Check your understanding:
- 1) Summarize the bone scintigraphy abstract in two sentences.
- 2) Copy the part of the bone scintigraphy abstract that begins at the words "W. W. Cross Cancer Institute, and" and stops after "Alberta, Canada T6G1Z2.", but put "Calgary" in every place where "Edmonton" appears.

Exercise passage:
B. C. Lentle, A. S. Russell, J. S. Percy and F. I. Jackson

W. W. Cross Cancer Institute, and the University of Alberta, Edmonton, Alberta, Canada

Correspondence: For reprints contact: B. C. Lentle, Dept. of Nuclear Medicine, W. W. Cross Cancer Institute, 11560 University Ave., Edmonton, Alberta, Canada T6G1Z2.

ABSTRACT

Bone scintigraphs obtained with both Technetium-99m polyphosphate and Technetium-99m pyrophosphate have been abnormal at the sacroiliac joints of 44 patients with definite ankylosing spondylitis (AS). Because of the normal registration of the sacroiliac joints on bone scintigraphy, it has been necessary to develop a profile-scan technique to quantify the abnormality that proves to be significantly different from the normal finding. In 17 patients with a strong clinical suspicion of AS but normal radiographs, the sacroiliac joints have frequently been abnormal. This finding is meaningful because there is a common occurrence in this group of the histocompatibility antigen HL A-B27, known to be a marker of AS. We also note the frequency of abnormal sacroiliac scintigrams in 26 patients with rheumatoid arthritis and in a group of other diseases—Crohn's disease, uveitis, psoriasis, ulcerative colitis, and Reiters' disease—all of which share some of the manifestations of AS.

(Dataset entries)
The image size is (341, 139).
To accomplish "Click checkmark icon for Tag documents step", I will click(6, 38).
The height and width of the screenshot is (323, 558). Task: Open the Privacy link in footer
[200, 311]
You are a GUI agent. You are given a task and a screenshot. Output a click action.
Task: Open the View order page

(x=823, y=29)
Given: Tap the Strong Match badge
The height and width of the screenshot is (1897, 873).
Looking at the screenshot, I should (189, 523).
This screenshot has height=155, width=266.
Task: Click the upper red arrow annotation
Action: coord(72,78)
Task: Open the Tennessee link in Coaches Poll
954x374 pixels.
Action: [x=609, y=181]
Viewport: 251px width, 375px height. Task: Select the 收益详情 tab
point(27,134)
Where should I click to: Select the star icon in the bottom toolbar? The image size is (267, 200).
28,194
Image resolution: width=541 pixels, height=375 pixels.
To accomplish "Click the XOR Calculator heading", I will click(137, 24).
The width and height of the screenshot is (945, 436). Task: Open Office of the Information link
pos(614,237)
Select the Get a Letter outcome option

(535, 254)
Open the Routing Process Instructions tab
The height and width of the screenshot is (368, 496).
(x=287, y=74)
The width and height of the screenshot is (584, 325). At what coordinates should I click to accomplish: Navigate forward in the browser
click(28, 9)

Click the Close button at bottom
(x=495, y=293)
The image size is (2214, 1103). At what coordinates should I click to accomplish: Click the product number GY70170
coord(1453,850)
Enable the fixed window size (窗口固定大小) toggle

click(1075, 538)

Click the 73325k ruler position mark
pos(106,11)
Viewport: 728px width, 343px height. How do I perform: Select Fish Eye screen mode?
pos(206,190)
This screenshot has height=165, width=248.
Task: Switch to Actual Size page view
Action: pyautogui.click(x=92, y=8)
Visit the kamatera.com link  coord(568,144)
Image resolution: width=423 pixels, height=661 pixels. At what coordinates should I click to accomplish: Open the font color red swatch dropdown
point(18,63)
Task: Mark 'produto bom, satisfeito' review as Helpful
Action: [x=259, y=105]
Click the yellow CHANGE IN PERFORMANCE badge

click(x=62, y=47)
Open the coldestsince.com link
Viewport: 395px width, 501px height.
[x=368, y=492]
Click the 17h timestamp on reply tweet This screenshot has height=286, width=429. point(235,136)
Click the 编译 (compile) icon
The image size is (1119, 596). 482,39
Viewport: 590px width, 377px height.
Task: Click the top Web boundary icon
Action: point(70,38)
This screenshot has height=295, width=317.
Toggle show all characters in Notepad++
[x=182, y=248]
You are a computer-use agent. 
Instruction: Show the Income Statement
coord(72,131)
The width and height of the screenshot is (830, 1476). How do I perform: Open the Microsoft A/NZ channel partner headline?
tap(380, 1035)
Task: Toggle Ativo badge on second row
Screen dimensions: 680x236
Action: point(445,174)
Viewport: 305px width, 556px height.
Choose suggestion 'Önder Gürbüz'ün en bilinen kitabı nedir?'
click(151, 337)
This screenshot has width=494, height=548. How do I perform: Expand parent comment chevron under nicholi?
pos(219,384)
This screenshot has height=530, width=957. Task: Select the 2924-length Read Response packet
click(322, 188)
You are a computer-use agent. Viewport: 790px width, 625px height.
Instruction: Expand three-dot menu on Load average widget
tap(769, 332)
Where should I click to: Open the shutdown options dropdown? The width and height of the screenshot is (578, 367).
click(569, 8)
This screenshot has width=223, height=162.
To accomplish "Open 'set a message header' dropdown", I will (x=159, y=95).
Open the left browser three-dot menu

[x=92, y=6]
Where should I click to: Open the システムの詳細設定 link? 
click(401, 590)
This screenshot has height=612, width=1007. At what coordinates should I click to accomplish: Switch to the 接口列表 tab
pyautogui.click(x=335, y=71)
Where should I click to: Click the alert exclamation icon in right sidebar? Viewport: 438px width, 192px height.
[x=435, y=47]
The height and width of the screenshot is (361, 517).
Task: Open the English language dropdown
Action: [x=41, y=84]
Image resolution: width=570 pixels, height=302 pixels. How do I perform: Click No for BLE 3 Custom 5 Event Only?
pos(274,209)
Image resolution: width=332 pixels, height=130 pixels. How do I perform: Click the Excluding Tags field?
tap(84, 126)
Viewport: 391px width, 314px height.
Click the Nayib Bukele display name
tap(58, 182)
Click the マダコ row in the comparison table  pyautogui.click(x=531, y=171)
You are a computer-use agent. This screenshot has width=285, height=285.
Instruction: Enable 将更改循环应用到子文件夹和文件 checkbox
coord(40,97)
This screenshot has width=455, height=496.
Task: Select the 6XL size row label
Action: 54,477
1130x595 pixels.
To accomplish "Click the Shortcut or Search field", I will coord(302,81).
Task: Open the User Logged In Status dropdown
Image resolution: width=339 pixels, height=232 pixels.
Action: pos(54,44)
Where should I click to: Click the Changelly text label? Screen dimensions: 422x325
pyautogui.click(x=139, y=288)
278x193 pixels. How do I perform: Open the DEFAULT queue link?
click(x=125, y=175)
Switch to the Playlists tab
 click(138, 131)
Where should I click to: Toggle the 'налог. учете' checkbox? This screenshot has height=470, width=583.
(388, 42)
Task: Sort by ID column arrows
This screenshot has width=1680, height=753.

Replies:
- 1) Bone scintigraphs made with Technetium-99m polyphosphate and Technetium-99m pyrophosphate were abnormal at the sacroiliac joints of 44 patients with definite ankylosing spondylitis (AS), and a profile-scan technique was developed to quantify this abnormality. The sacroiliac joints were also frequently abnormal in 17 patients with strongly suspected AS but normal radiographs, a group in which the AS marker HL A-B27 is common, and the authors note how often abnormal sacroiliac scintigrams occur in rheumatoid arthritis and in diseases such as Crohn's disease, uveitis, psoriasis, ulcerative colitis, and Reiters' disease.

- 2)
W. W. Cross Cancer Institute, and the University of Alberta, Calgary, Alberta, Canada

Correspondence: For reprints contact: B. C. Lentle, Dept. of Nuclear Medicine, W. W. Cross Cancer Institute, 11560 University Ave., Calgary, Alberta, Canada T6G1Z2.